The Bridgespan report notes that some foundations have made strides in addressing these inequities. It highlights efforts by the Ford Foundation, the San Francisco Foundation, Borealis Philanthropy, and others. It also recommends that foundations broaden the pipelines through which they discover groups to fund and look for diversity. It also suggests that they work on “dismantling unconscious bias” and rethink ingrained practices like only funding groups of a certain size, which can lead to discrimination against smaller groups led by people of color.
Thomas-Breitfeld and others say that foundations need to do a better job of hiring more people of color and getting them into leadership positions, something grantmakers have struggled to do. Argilagos says that she knows of many talented Latinos who run community foundations that are well qualified to move into leadership roles at large national foundations. Despite that, she knows only one Latino who leads a national foundation.

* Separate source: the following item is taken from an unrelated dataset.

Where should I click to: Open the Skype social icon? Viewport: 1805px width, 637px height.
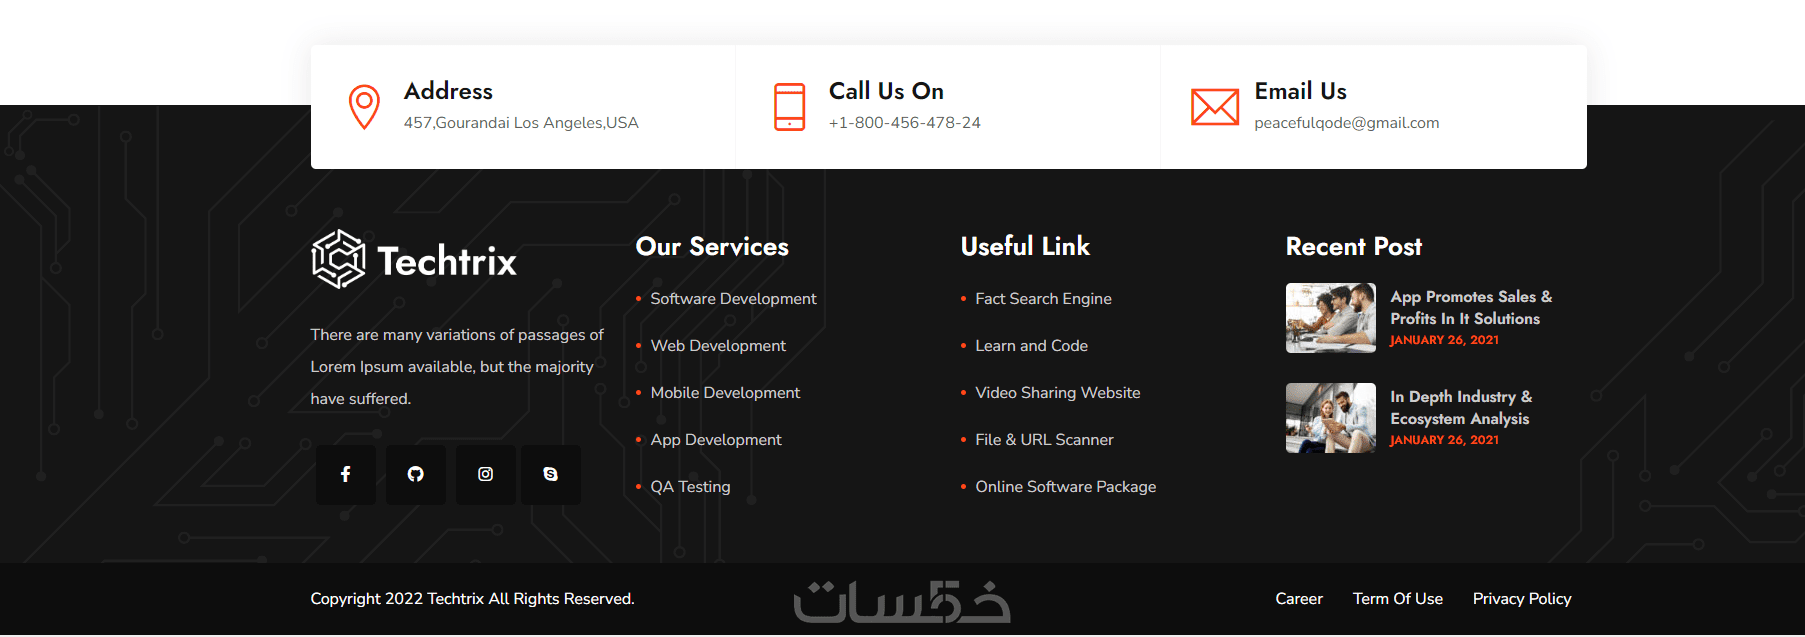click(551, 474)
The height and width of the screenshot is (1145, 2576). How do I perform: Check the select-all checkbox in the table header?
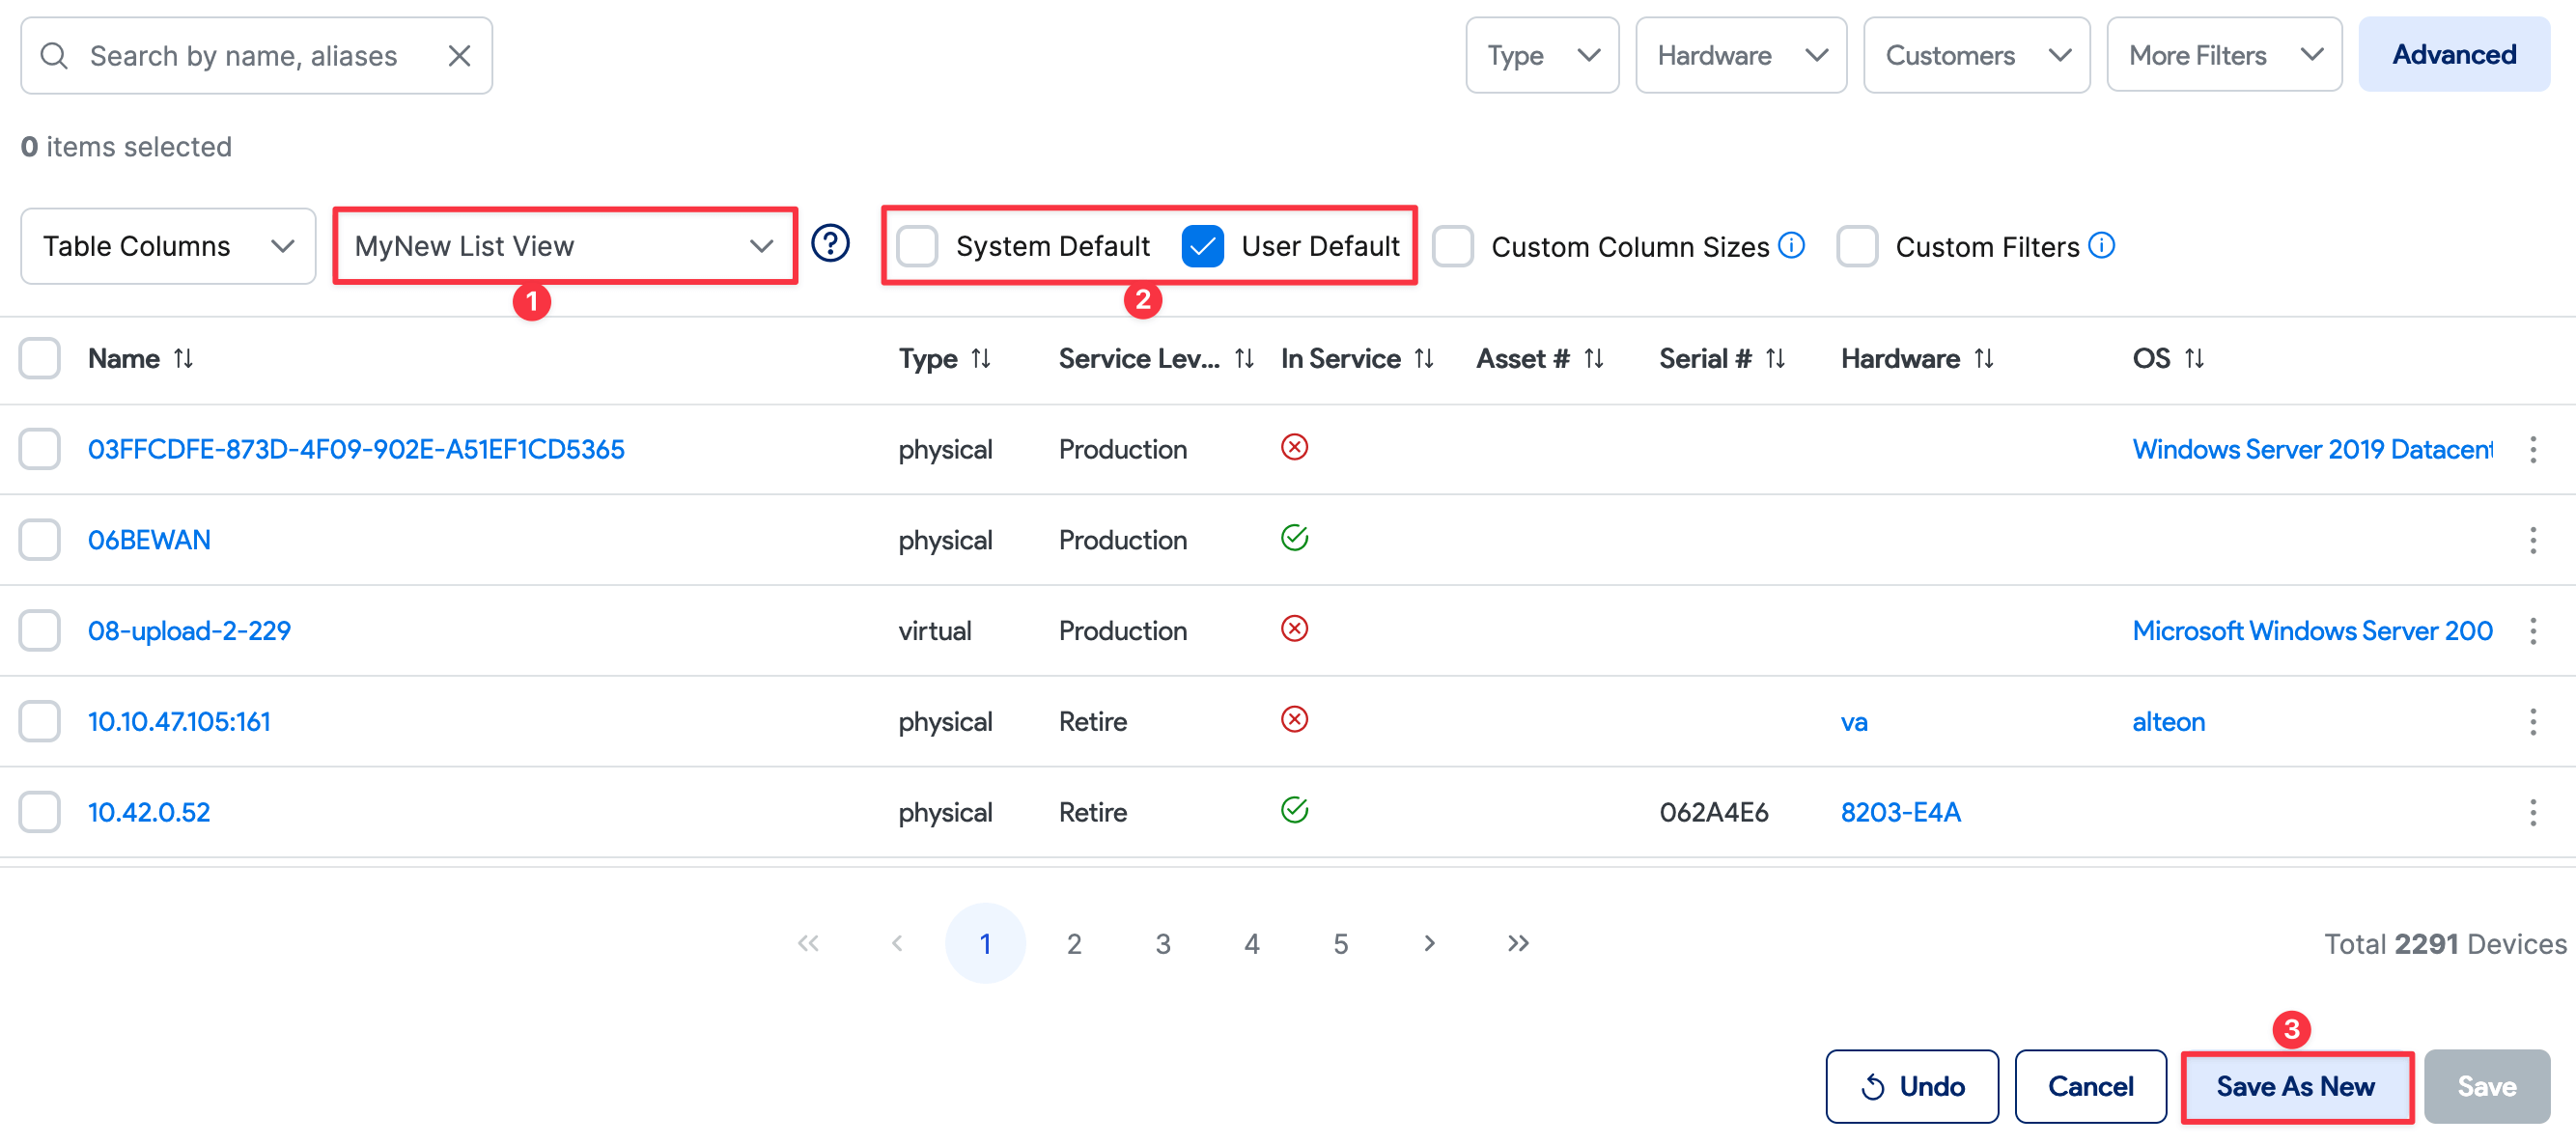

Because personal relationships are so central to securing foundation grants, diversifying foundation staff can be an effective way to reduce the racial funding gap…
Because personal relationships are so central to securing foundation grants, diversifying foundation staff can be an effective way to reduce the racial funding gap, Thomas-Breitfeld says. “A more diverse staff will bring relationships with the leaders of color who are doing the work on the ground,” he says. “They are more likely to be attuned to building relationships with leaders who haven’t been able to get their get their foot in the door of the foundations previously.” It won’t solve everything, he cautions, foundations still have processes and procedures that can lead to discrimination in grantmaking, but diversifying staff and leadership is an important step.